> [Prompt]
Nothing but the lines from the one containing "You are a computer-use agent." through the last line of the records below should be copied, exactly and without pictures.

> [Study material]
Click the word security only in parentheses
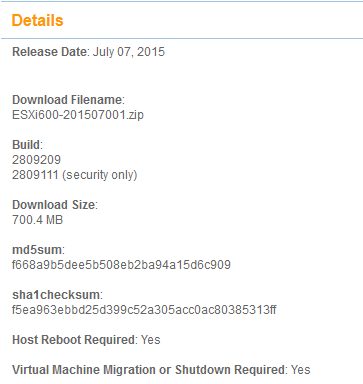click(x=100, y=175)
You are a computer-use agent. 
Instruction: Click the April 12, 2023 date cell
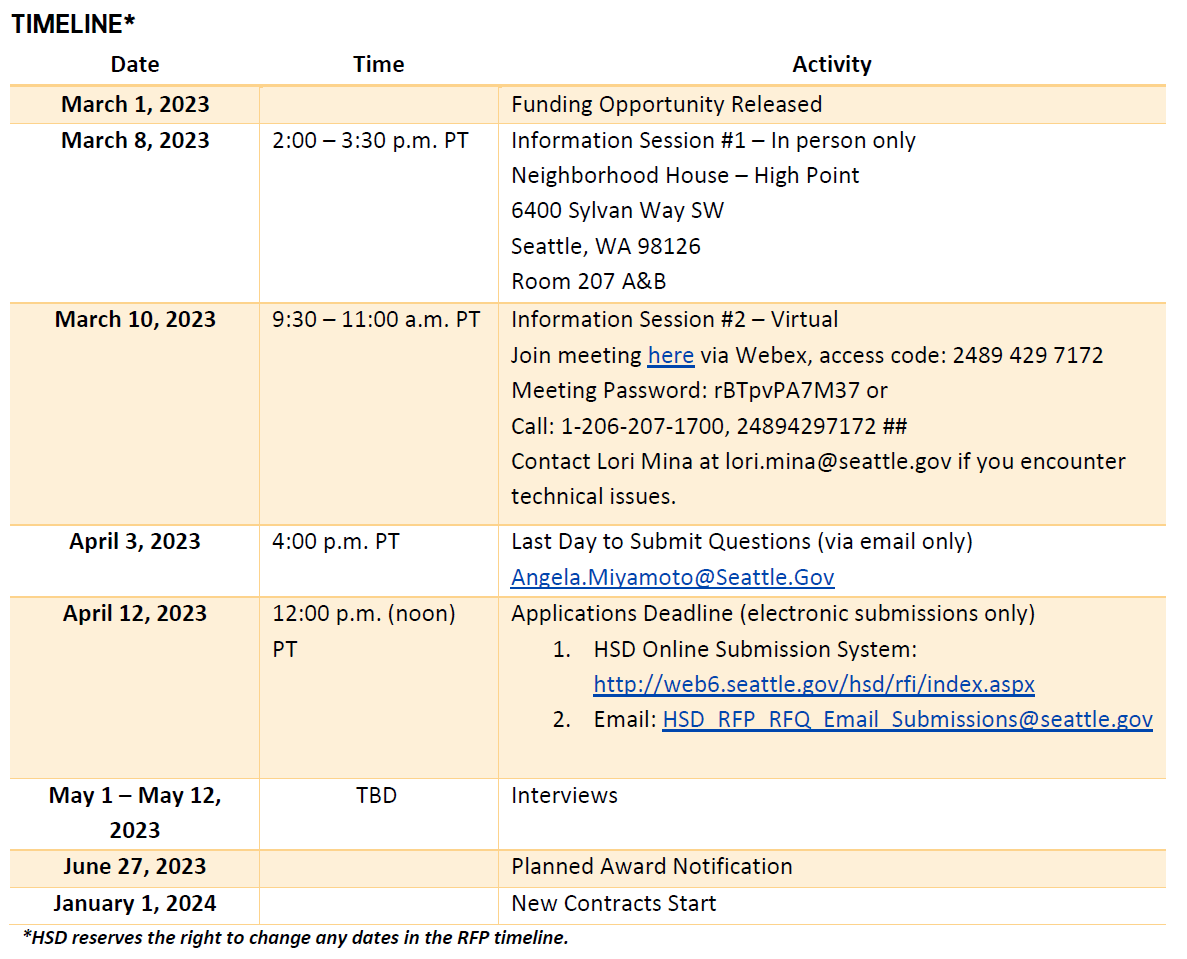pyautogui.click(x=135, y=613)
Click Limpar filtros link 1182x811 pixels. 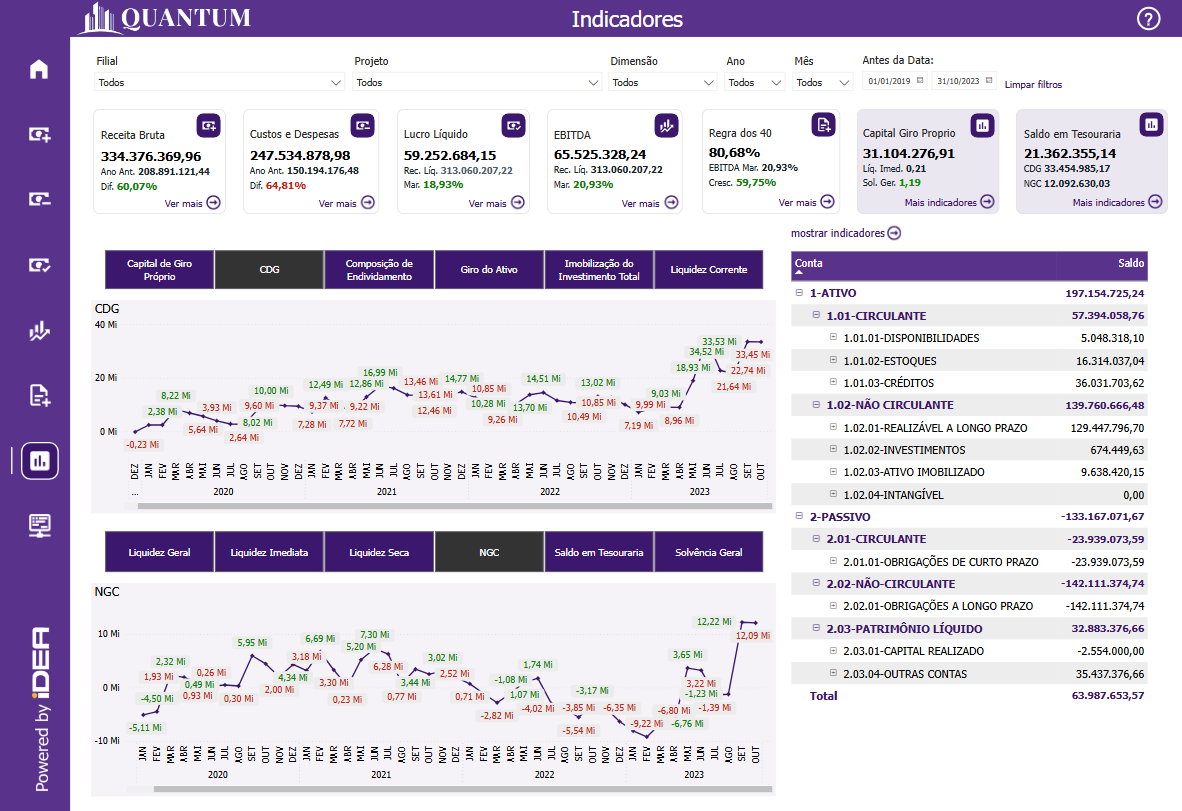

> [Answer below]
You are a computer-use agent. 
Instruction: Click the April 12, 2023 date cell
pyautogui.click(x=135, y=613)
Click Limpar filtros link 1182x811 pixels. 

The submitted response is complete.